Take Nick, who himself bemoans the fact that Jo “brought me nothing but despair and destruction,” yet adamantly believes that “it couldn’t be for nothing.”  Even when she’s miles away, he can’t seem to escape her, though he does manage to escape imprisonment with the “help” of one her agents.  Both of them are on the run, guilty of multiple crimes, and even crazed to various degrees as a result of their association with Jo, yet as you can see, they continue to follow the path she’s lain down for them.

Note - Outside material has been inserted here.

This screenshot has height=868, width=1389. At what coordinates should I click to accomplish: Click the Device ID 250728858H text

Even though I can’t say that I find Jo compelling in herself (although that’s easily attributed to my latecomer status to this title), her effect on men is fascinating to watch, particularly as their obsession with her derails their lives.  Before you start feeling too sorry for these fellas, though, keep in mind not all of them are entirely innocent to begin with.  Our latest victim of Jo’s charms, for example, is the recent perpetrator of his first bank robbery and already mulling over strategies for the next one.

It’s entirely possible that without Jo inspiring his compassion, down-on-his-luck band member Lance would have few redeeming qualities, but that doesn’t make him any less interesting.  This has everything to do with Brubaker’s fluid and meticulous narration.  Like any good writing, it flows naturally, but still hits all of the writer’s marks with precisely the right timing:

“Things always went sideways somehow.  Lance had learned that the hard way a long time ago…when the band was on their first West Coast tour.  You just had to roll with the fuckups and minor disasters, or you wouldn’t survive.  Which turned out to be good training for robbing a bank.”

Brubaker applies this same rhythmic talent to his dialogue, which is some of the most natural and credible I’ve read in recent months.  It has none of the forcibly witty double-talk that Brian Azzarello uses in his dialogue, nor does it engage in complicated flights of exposition as Scott Snyder tends to do.  Instead, Brubaker focuses on short, effective lines that are pure concentrations of character, revealing personality and motivation all at once.  Listen to Lance confessing his deed to bandmate Jon: “I did it…what we were joking about.”

“No way.”

“You’re holding the evidence right now.”

“Fuck…that’s crazy…what was it like?”

“Fucking easy.  Easier than in the movies, even.”

Phillips has an interesting style of art in that he deemphasizes the importance of line in his figures.  In an approach that recalls post-impressionism, images come into being through well-formed combinations of shapes and splotches, resulting in some very organic visuals that work well with his noir shadowing.  When artists focus too much on their linework, their shading often looks mathematical and artificial; not so with Phillips.  Breitweiser’s colors never get in Phillips’ way, but are so flat and unremarkable that the art would almost look better without them.

Conclusion: A great sample of Brubaker’s writing skills, though it’s a little hard to tell where he’s going with his latest arc.

Grade: B

– Minhquan Nguyen

Some Musings: - Sounds like Lance and his friends need to stage an intervention for their pal Tom, lest he turn into the next Brian Wilson.